The Semantic Web In Depth

Recently, the phrase Semantic Web has been popping up more and more. Unfortunately, there are no really good non-technical explanations of what it is. This is a first draft attempt at breaking the Semantic Web down into it's component parts and describing each in summary. Be forewarned that the explanation is detailed and covers many of the facets of the Semantic Web. Please let me know where the wording is unclear or incorrect. I really do want to improve this page!

Identifiers: Uniform Resource Identifier (URI)

Whenever you want to talk to someone about something, you use some sort of identifier. "The North Star" "The strange man at the grocery store" "Those really sour candies Bob always eats" However, when you want to be as exact as possible, you use a name. "Polaris" "Johnathan Roberts" "Mega Warheads"

On the Web, instead of giving something a name, we give it a URI. Anything that has a URI is said to be "on the Web" and we can give anything a URI: you, the book you bought last week, the fly that keeps buzzing in your ear and anything else you can think of -- they all can have a URI.

The URI is the foundation of the Web.
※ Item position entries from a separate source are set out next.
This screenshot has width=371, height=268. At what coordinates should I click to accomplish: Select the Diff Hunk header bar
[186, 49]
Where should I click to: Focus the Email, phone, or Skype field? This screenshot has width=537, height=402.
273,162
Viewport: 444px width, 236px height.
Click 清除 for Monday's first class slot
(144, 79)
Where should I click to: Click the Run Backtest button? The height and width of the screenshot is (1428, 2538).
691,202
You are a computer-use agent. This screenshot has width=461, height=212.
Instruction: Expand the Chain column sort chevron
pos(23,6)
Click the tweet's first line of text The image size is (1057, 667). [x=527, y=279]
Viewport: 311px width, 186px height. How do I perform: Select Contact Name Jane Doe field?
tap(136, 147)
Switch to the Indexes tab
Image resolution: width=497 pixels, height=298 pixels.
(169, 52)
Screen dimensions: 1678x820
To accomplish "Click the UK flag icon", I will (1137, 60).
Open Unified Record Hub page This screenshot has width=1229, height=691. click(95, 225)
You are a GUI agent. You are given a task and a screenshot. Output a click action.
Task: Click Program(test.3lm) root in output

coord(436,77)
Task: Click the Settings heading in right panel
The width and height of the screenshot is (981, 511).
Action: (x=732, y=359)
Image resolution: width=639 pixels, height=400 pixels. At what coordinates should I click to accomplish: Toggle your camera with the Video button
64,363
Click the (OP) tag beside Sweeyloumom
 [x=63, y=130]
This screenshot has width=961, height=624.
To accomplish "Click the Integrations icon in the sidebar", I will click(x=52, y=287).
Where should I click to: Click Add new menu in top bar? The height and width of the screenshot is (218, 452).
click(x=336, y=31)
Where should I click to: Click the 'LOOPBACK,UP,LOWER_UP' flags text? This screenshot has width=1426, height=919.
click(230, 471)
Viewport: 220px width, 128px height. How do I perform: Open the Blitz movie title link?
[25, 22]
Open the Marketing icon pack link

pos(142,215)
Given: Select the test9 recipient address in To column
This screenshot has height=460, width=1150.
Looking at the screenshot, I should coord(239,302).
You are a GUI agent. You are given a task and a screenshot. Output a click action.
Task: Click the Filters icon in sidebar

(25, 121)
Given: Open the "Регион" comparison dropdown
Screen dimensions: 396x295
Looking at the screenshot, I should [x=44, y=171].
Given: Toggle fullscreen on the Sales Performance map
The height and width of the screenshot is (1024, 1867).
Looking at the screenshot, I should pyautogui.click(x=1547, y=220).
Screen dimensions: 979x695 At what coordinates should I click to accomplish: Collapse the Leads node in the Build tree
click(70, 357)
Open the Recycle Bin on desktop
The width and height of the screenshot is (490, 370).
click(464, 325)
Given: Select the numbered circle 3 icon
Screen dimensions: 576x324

While nearly every other part of the Web can be replaced, the URI holds the rest of the Web together. You're probably already familiar with one form of URI: the URL or Uniform Resource Locator. A URL is the address that lets you visit a webpage, like: http://www.w3.org/Addressing/. If you break it down you can see that a URL lets your computer locate a specific resource (in this case, the W3C's Addressing website). In addition to URLs, there are other forms of URIs. For example, mid: URIs identify email messages but they aren't able to locate a copy of the message for you.

URIs are decentralized -- no one person or organization controls who makes them or how they can be used. You don't need any authority or permission to make a URI for something. You can even make URIs for things you don't own, or abstract concepts that don't even physically exist. While this flexibility gives URIs a lot of power, it also brings with it a lot of problems. Since anyone can create a URI, we will inevitably end up with multiple URIs representing the same thing and we have no way to figure out whether two URIs are definitely the same. And we'll never be able to say with certainty exactly what a certain URI means. However, these are the tradeoffs that were made so that something the scale of the Semantic Web could be built.

Common practice for giving something a URI is to create a web page that describes the object and explains that the URL of that webpage represents it. For example, I created a URI for my copy of Weaving the Web. Now I have said that that specific URI no longer represents the web page you get back when you visit it, but instead the physical book that it describes.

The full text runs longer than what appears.